Systematic Constructions of Fracton Theories

Abstract

Fracton theories possess exponentially degenerate ground states, excitations with restricted mobility, and nontopological higher-form symmetries. This paper shows that such theories can be defined on arbitrary spatial lattices in three dimensions. The key element of this construction is a generalization of higher-form gauge theories to so-called Fp gauge theories, in which gauge transformations of rank-k fields are specified by rank-(k - p) gauge parameters. The Z2 rank-two theory of type F2, placed on a cubic lattice and coupled to scalar matter, is shown to have a topological phase exactly dual to the well-known X-cube model. Generalizations of this example yield novel fracton theories. In the continuum, the U(1) rank-two theory of type F2 is shown to have a perturbatively gapless fracton regime that cannot be consistently interpreted as a tensor gauge theory of any kind.
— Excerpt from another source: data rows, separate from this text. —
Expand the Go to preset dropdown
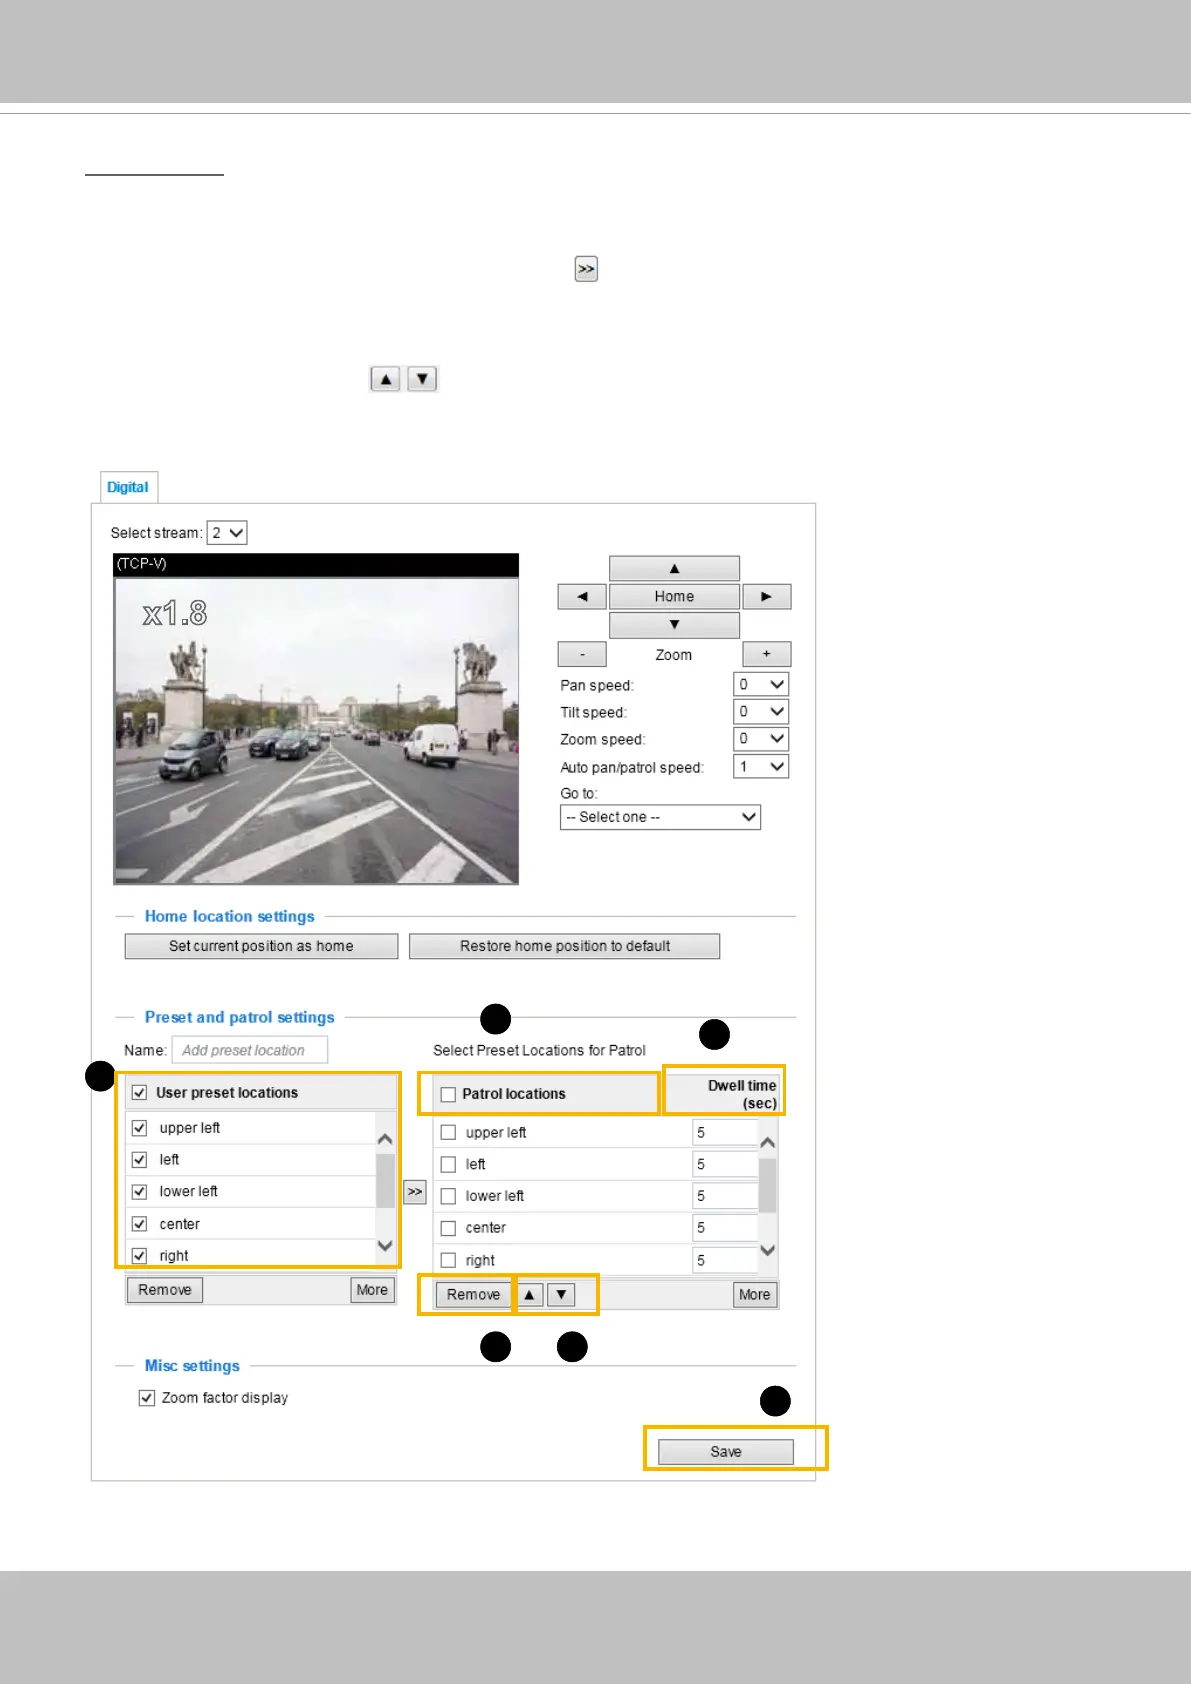 tap(660, 817)
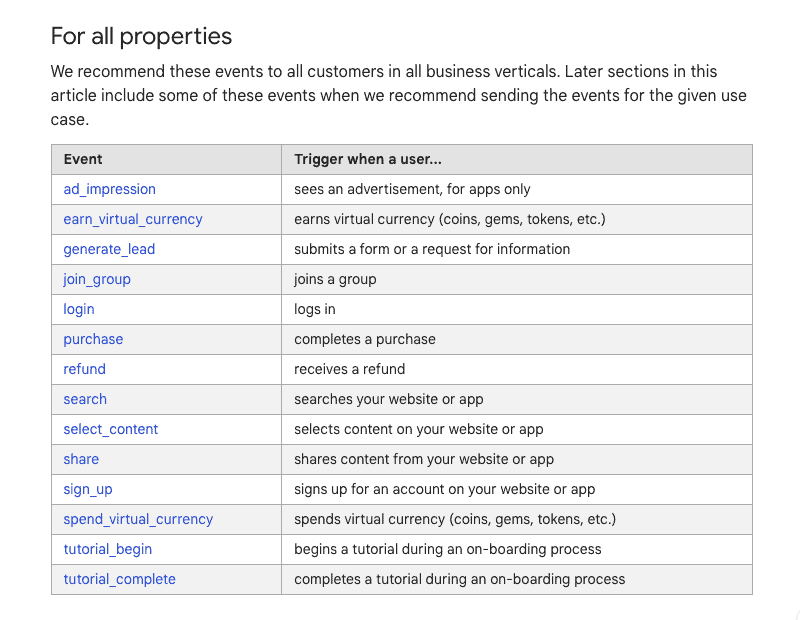Image resolution: width=800 pixels, height=620 pixels.
Task: Go to the refund event documentation
Action: click(x=84, y=369)
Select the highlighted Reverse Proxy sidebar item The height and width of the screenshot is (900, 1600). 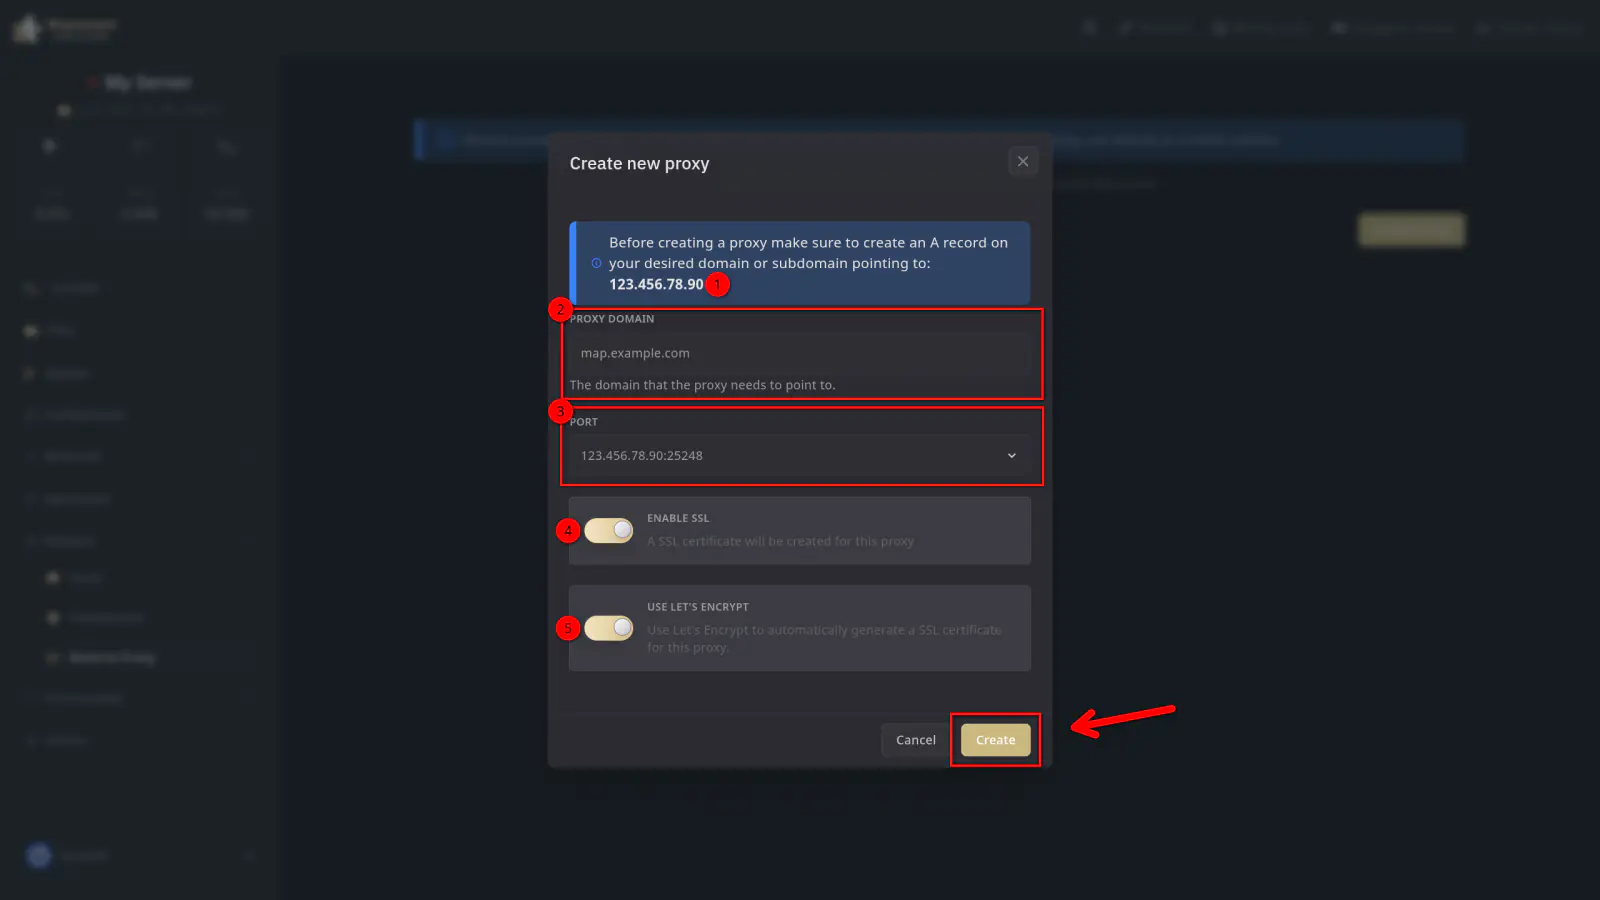111,658
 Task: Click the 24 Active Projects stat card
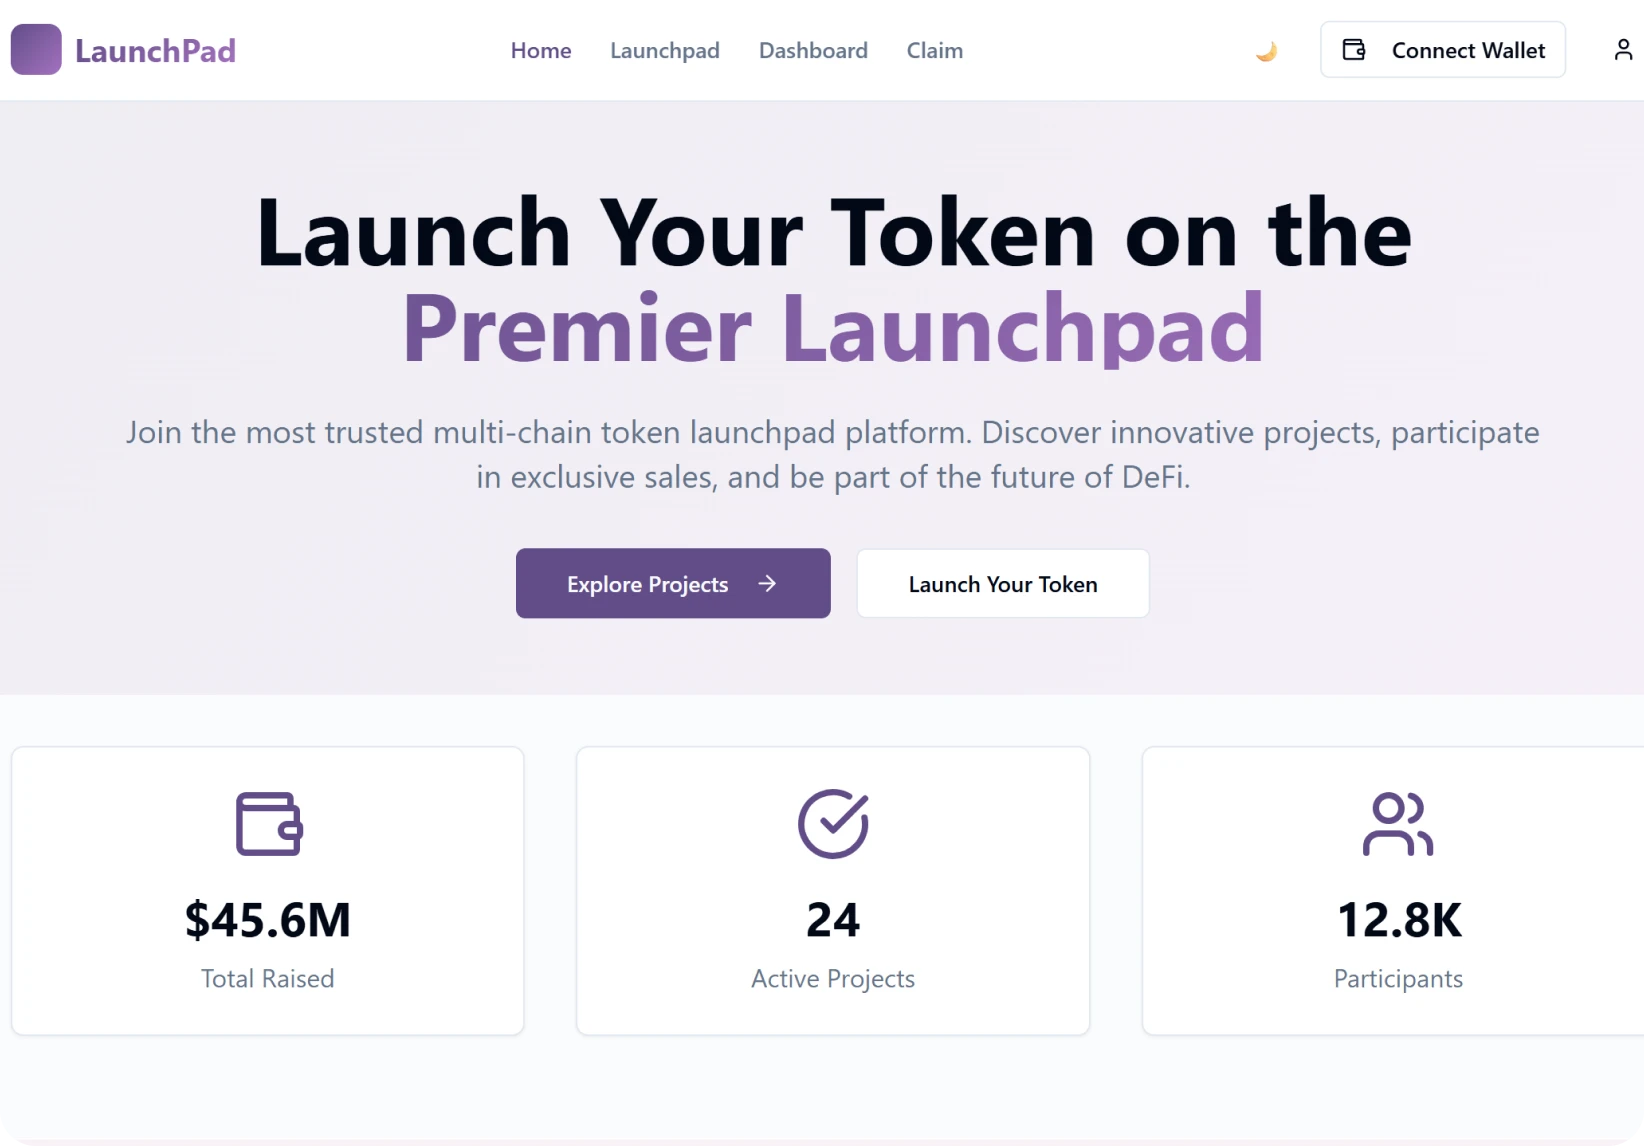pyautogui.click(x=833, y=890)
The compact scalar fields that naturally couple to this F2 theory also show gapless fracton behavior; on a cubic lattice they have a conserved U(1) charge and dipole moment, but these particular charges are not necessarily conserved on more general lattices. The construction straightforwardly generalizes to F2 theories of nonabelian rank-two gauge fields, giving first examples of pure nonabelian higher-rank theories.